Task description: Among the lines below, count those with the word "computer". Answer with the number only.

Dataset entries
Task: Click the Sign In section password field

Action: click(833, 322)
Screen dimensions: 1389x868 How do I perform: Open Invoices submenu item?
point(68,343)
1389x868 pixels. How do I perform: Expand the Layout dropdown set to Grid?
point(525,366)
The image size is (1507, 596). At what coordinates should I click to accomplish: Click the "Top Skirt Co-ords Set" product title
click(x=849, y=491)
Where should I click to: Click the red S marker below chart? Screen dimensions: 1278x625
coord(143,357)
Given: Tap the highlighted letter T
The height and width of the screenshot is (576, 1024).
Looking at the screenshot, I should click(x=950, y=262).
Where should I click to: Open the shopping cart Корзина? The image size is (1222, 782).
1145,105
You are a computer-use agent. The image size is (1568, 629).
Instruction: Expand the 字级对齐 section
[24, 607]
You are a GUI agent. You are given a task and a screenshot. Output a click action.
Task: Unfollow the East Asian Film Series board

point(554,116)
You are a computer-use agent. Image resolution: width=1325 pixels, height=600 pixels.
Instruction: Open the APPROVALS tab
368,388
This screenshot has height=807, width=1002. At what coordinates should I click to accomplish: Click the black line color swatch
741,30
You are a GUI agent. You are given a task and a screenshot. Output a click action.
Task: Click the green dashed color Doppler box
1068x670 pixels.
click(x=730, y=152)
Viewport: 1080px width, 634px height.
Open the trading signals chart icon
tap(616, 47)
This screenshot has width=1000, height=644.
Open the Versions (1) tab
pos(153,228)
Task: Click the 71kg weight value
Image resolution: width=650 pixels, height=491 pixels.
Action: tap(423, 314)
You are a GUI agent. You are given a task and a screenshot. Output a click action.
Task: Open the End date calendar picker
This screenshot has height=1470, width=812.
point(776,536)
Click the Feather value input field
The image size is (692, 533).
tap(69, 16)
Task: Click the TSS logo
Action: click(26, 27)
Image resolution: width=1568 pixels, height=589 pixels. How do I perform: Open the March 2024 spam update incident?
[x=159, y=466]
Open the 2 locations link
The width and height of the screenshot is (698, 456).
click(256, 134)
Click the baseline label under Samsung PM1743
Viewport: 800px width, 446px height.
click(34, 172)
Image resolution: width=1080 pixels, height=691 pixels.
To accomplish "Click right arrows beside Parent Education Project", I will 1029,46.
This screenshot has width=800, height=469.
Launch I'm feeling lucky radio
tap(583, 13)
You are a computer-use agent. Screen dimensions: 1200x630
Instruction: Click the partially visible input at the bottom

Task solution: 3